When to Use BOCD-NIG

Best suited for:

  • Univariate continuous data streams
  • Data with unknown mean and variance
  • Fast real-time processing requirements
  • Applications requiring simple interpretability
  • When data is approximately normally distributed

Advantages:

  • Computationally efficient (conjugate updates)
  • Closed-form posterior updates
  • Low memory footprint
  • Fast execution

Limitations:

  • Assumes univariate normal data
  • Less robust to outliers and multimodal distributions
  • May underperform on non-Gaussian data

Parameters

Initialization

from pybocd import BOCDNIG

model = BOCDNIG(
    m_0=0.0,           # Prior mean
    kappa_0=1.0,       # Prior precision (inverse variance scale)
    alpha_0=1.0,       # Prior shape for inverse-gamma distribution
    beta_0=1.0,        # Prior rate for inverse-gamma distribution
    l=200.0,           # Expected run length (transition probability)
    threshold=1e-4     # Pruning threshold for negligible weights
)

Parameter Descriptions

Parameter Description
m_0 Prior mean of the normal distribution
kappa_0 Prior precision scaling factor (higher = stronger prior belief)
alpha_0 Shape parameter of the inverse-gamma distribution for variance
beta_0 Rate parameter of the inverse-gamma distribution for variance
l Expected run length; probability of changepoint = 1/l at each time step
threshold Minimum weight threshold for maintaining run-length hypotheses

Usage Example

import numpy as np
from pybocd import BOCDNIG

# Generate synthetic data with a changepoint
np.random.seed(42)
data = np.concatenate([
    np.random.normal(0, 1, 100),      # Segment 1: mean=0, std=1
    np.random.normal(3, 1, 100)       # Segment 2: mean=3, std=1
])

# Initialize model
model = BOCDNIG(m_0=0.0, kappa_0=1.0, alpha_0=1.0, beta_0=1.0, l=200.0)

# Process data
for t, x in enumerate(data):
    model.add_data(x)
    
    # Print MAP estimate and probability of changepoint
    if model.run_length > 50:
        print(f"Time {t}: Run length = {model.run_length:.1f}, Changepoint likely")

Accessing Results

After calling add_data(), you can access:

# Maximum a posteriori (MAP) estimate of run length
run_length = model.run_length

# Full posterior distribution over run lengths
dist = model.run_length_dist  # Dictionary: {run_length: probability}

# Log probability (for likelihood evaluation)
log_prob = model.log_prob

Tuning the Model

Expected Run Length (l)

A higher l means changepoints are less likely.
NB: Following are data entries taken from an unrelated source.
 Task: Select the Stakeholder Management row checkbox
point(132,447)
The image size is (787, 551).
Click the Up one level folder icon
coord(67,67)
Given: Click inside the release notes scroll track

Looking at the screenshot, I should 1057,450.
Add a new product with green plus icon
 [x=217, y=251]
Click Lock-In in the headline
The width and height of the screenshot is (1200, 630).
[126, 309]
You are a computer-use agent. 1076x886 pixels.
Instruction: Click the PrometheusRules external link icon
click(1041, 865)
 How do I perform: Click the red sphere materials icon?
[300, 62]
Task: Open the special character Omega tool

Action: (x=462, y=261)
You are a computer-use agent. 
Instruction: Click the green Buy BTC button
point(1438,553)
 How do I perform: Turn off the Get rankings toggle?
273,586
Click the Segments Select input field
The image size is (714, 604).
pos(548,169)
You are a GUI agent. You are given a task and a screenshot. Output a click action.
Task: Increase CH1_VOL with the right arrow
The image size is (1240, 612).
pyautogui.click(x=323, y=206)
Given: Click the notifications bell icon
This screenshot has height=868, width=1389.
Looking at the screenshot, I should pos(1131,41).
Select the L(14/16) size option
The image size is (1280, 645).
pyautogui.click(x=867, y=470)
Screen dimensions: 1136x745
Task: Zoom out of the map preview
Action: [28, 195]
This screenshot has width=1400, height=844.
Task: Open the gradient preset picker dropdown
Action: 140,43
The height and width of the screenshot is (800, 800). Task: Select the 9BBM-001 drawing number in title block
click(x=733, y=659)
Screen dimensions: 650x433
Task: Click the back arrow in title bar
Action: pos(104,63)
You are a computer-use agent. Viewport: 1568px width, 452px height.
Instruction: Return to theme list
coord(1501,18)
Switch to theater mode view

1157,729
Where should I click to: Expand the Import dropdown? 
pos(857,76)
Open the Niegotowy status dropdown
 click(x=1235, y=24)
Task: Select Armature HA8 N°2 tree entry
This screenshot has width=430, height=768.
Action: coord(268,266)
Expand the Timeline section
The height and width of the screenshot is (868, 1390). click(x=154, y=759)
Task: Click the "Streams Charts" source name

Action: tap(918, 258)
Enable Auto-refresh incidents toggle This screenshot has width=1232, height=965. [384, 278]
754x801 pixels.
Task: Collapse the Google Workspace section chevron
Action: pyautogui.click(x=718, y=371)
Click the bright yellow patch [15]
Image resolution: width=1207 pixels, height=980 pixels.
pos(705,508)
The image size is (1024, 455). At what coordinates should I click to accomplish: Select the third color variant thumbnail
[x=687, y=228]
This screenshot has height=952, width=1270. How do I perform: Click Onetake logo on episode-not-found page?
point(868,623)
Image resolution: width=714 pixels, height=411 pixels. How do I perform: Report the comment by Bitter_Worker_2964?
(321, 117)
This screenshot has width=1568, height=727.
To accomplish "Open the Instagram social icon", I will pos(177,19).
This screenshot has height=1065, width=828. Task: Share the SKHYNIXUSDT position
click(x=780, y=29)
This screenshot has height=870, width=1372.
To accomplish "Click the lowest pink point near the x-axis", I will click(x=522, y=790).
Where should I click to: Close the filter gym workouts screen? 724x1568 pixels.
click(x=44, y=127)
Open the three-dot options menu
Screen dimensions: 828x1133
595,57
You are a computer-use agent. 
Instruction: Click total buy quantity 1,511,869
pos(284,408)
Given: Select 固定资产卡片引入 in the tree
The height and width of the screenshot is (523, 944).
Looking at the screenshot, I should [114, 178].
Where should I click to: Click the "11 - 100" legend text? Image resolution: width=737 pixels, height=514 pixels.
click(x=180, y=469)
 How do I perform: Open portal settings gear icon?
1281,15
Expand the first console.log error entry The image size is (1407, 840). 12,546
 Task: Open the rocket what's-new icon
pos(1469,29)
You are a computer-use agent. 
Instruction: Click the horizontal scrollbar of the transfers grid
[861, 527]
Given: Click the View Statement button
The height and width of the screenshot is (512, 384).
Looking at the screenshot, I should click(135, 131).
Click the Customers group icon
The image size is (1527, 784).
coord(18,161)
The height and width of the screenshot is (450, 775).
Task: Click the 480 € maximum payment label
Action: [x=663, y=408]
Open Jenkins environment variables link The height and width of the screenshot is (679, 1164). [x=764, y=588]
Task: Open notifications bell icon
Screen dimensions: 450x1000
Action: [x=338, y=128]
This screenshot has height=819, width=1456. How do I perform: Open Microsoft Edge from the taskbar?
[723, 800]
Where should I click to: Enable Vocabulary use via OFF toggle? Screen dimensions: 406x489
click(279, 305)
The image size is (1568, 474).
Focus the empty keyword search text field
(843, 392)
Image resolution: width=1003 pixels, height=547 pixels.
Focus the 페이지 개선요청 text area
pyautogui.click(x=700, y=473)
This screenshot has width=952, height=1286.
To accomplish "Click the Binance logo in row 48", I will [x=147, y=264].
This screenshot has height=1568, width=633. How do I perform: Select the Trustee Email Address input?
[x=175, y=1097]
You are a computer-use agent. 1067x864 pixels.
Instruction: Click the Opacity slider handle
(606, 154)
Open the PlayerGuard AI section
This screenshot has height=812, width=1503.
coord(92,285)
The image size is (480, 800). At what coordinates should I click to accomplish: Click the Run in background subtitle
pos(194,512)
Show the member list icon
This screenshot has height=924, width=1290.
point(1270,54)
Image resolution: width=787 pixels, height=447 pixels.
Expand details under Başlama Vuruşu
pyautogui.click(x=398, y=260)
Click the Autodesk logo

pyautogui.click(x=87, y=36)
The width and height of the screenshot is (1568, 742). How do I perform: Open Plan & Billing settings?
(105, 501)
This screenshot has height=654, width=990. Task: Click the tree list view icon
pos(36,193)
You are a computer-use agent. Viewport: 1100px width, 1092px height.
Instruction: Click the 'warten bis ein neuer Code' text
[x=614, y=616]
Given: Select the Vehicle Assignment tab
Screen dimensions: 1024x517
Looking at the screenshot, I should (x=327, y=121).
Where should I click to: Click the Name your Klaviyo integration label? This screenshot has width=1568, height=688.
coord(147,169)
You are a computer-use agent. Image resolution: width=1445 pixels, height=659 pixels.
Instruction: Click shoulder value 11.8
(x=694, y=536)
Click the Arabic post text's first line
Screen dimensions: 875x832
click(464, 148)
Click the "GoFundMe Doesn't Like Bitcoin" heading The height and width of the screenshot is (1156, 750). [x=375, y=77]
Choose based on domain knowledge:

  • l = 50: Expect a changepoint every ~50 observations
  • l = 200: Expect a changepoint every ~200 observations
  • l = 1000: Expect a changepoint every ~1000 observations

Pruning Threshold

The threshold parameter removes run-length hypotheses with negligible posterior weight, reducing computation:

model = BOCDNIG(..., threshold=1e-2)  # More aggressive pruning (faster)
model = BOCDNIG(..., threshold=1e-6)  # Less pruning (more accurate)

Prior Parameters

For weak priors (less informative):

BOCDNIG(m_0=0.0, kappa_0=0.1, alpha_0=0.5, beta_0=0.5)

For strong priors (more informative):

BOCDNIG(m_0=5.0, kappa_0=10.0, alpha_0=10.0, beta_0=10.0)

References

For theoretical details, see the original BOCD paper and the pybocd documentation.